I’ve been thinking about ways to propagate information about available workers (and possibly other resources) in scenarios with nested computations. Say we have 10000 workers available and want to run a high-level distributed algorithm which will scale up to 100 workers. Each parallel part of the high-level algorithm will in turn use a lower-level parallel algorithm internally that can also scale up to 100 workers. So all 10000 workers could be utilized - the question is, how will each instance of the low-level algorithm know which workers it’s allowed to use, when coding this in a modular fashion: There could be different low-level algorithms to choose from, and there might also be methods that are used stand-alone in other situations - we don’t want to code it as a monolithic thing.
On the thread-level, the partr scheduler has pretty much solved these problem now (since Julia v1.3). To my knowledge, we currently don’t have such a scheduler for (possibly distributed) worker processes. I was thinking about some kind of simple solution we could use until we have a fancy scheduler for workers, like we have for threads now.

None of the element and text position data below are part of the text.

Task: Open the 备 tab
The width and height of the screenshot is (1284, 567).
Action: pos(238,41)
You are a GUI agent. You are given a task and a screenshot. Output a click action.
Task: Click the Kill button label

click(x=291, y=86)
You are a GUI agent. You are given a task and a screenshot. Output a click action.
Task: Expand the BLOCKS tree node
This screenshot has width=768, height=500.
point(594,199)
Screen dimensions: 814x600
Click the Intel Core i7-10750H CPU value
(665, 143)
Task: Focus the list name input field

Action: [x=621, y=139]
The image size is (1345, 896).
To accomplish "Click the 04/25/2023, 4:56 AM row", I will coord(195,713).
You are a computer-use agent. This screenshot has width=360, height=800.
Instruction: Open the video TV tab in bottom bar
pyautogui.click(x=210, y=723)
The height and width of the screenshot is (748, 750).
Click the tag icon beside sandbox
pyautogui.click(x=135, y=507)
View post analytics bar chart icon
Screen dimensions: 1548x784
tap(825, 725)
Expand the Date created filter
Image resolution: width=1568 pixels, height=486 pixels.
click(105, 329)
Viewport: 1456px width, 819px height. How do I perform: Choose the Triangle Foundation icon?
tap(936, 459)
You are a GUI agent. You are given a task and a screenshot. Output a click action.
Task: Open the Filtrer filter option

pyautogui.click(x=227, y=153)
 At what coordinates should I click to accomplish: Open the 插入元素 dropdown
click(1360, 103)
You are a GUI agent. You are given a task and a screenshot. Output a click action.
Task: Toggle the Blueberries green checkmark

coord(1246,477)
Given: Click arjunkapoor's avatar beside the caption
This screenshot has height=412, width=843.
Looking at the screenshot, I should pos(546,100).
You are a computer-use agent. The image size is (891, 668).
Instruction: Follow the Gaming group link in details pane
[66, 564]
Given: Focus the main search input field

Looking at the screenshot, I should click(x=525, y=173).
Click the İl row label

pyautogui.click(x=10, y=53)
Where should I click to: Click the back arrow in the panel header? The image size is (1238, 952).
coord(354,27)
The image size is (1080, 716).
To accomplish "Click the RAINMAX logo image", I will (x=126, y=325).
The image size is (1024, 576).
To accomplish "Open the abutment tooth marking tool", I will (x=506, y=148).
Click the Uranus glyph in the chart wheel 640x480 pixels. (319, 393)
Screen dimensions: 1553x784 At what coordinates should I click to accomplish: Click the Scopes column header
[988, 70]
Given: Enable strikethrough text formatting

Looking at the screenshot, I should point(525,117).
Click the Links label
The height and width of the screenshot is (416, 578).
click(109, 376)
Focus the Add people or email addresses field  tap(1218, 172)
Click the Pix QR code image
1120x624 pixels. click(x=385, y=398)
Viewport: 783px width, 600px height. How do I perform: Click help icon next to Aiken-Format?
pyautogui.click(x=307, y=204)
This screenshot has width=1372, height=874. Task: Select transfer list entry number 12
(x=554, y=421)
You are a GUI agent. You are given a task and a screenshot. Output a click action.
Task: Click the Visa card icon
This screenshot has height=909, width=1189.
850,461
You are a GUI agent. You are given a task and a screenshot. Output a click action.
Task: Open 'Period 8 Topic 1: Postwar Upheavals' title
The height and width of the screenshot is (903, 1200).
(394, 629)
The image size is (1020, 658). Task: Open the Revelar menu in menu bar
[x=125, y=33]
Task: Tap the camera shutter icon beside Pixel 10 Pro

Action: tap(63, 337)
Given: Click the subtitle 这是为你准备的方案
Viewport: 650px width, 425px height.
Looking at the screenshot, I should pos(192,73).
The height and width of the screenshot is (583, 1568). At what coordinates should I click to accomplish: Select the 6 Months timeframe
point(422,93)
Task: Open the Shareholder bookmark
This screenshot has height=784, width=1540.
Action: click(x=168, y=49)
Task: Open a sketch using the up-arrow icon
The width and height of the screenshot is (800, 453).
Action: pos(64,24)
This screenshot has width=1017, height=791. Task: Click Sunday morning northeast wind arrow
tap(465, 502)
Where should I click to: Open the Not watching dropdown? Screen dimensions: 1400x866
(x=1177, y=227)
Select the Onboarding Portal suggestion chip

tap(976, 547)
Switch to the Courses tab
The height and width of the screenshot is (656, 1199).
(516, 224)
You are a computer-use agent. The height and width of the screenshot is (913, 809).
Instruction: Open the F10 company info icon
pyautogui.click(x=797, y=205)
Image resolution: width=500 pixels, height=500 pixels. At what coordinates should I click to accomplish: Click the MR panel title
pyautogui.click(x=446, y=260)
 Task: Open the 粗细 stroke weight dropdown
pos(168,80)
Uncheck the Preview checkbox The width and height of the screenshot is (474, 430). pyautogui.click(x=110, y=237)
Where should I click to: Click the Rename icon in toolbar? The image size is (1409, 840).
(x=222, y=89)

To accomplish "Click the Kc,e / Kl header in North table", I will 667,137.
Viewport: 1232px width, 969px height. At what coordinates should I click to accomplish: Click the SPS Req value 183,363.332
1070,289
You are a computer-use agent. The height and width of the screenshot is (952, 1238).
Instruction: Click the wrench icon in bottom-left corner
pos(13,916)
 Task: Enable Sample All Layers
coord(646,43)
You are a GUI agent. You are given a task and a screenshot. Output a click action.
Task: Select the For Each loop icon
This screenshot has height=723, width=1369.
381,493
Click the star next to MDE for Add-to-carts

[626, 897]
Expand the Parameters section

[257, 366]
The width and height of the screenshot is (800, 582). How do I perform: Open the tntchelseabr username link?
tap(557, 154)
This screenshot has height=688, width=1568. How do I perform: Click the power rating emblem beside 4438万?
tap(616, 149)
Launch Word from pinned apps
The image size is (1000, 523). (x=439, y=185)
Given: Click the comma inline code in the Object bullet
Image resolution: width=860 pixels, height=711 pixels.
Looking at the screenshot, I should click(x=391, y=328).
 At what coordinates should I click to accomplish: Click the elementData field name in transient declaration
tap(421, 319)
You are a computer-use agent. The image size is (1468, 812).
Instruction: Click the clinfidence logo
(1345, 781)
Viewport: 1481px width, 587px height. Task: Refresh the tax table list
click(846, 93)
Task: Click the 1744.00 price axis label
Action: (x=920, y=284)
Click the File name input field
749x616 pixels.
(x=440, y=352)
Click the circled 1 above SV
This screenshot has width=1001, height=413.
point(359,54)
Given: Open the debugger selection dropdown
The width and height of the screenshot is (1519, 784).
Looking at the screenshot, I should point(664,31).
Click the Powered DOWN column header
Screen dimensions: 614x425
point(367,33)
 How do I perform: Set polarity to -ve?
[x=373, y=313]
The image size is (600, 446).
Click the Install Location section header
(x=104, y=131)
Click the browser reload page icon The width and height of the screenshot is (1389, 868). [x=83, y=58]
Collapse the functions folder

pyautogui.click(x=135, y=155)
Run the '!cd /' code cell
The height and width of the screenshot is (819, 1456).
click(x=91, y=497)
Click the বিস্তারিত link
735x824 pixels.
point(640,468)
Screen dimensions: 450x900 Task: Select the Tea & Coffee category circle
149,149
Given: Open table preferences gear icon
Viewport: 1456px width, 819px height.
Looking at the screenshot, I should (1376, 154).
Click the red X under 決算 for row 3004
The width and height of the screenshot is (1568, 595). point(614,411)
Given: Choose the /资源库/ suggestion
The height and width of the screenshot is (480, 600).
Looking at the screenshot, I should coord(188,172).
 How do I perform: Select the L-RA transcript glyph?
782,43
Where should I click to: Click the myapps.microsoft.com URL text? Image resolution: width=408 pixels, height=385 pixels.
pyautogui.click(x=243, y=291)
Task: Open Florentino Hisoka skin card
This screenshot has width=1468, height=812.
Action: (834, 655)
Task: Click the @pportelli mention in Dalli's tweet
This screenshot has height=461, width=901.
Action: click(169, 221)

task_local_storage could be used to propagate information about available/assigned resources (mainly workers) in a hierarchy of tasks? We’d need a way to pass it along when spawning new local/remote tasks, of course.
If so, could we come up with a community standard on which key names/values to use in
task_local_storage, so that we can pass resource availability information through different parallel computing packages (e.g. Transducers.jl, CC @tkf) in a hierarchical computation?